INFORMATION SHOWN:
====

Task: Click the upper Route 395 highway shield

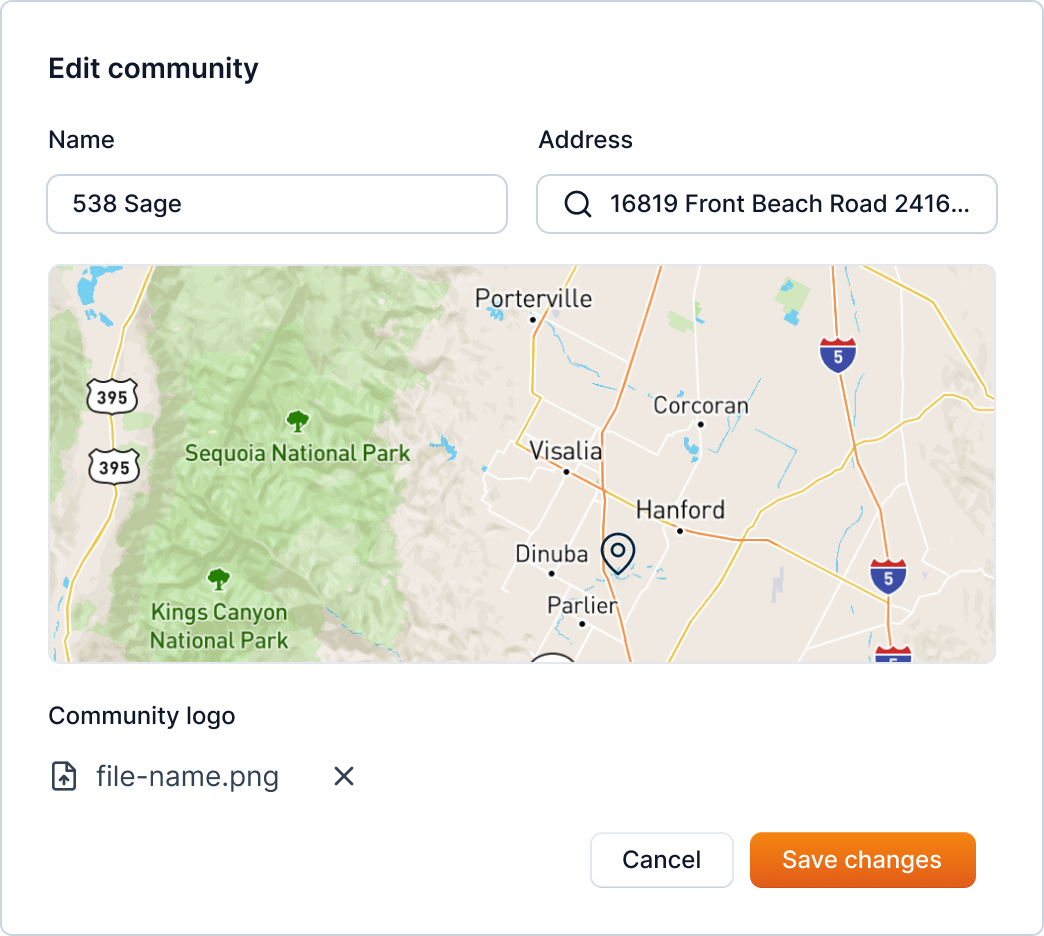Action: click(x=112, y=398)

====

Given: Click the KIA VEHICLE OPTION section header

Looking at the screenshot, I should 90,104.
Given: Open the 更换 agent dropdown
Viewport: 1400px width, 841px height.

====

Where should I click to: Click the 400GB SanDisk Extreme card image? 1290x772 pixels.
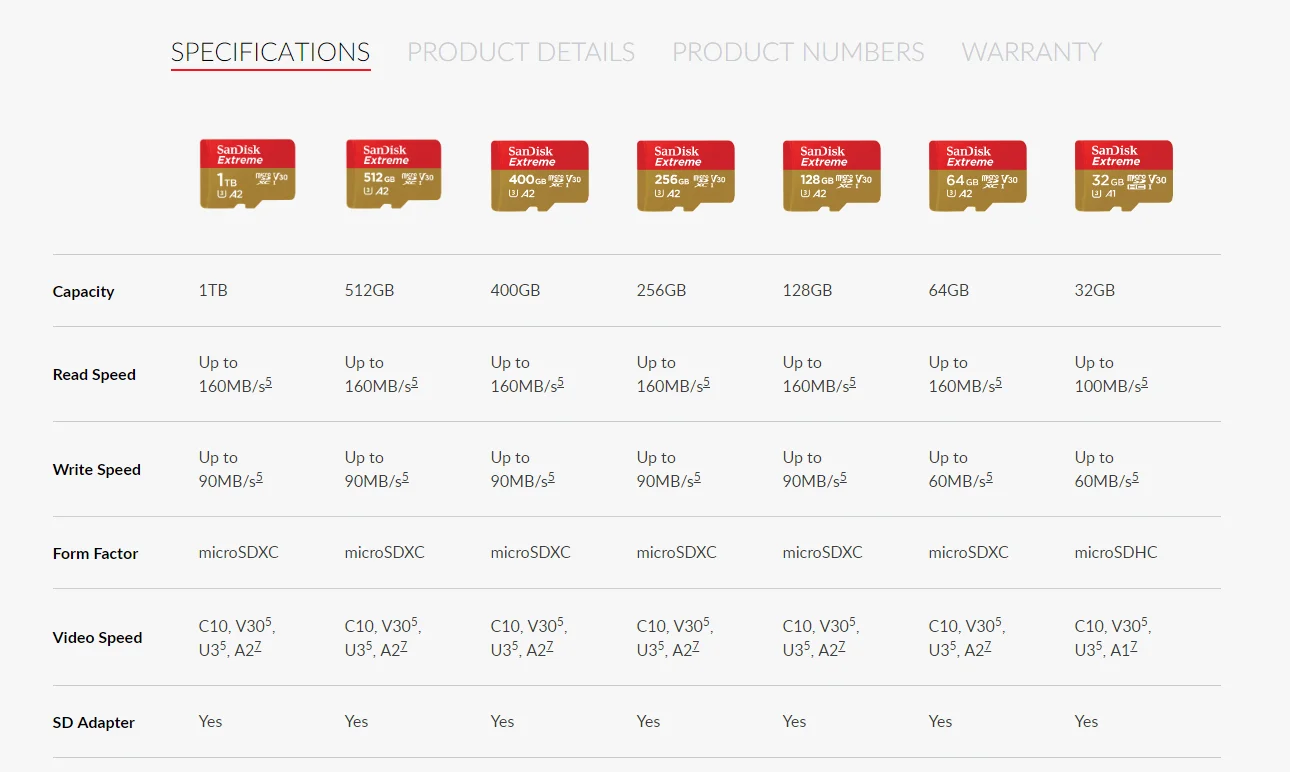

====

WHAT IS BEING ASKED:
Output exactly the lines of the material above from the one containing "Given: Open the 更换 agent dropdown" up to and including the one containing "Viewport: 1400px width, 841px height.".

WRITTEN RESPONSE:
Given: Open the 更换 agent dropdown
Viewport: 1400px width, 841px height.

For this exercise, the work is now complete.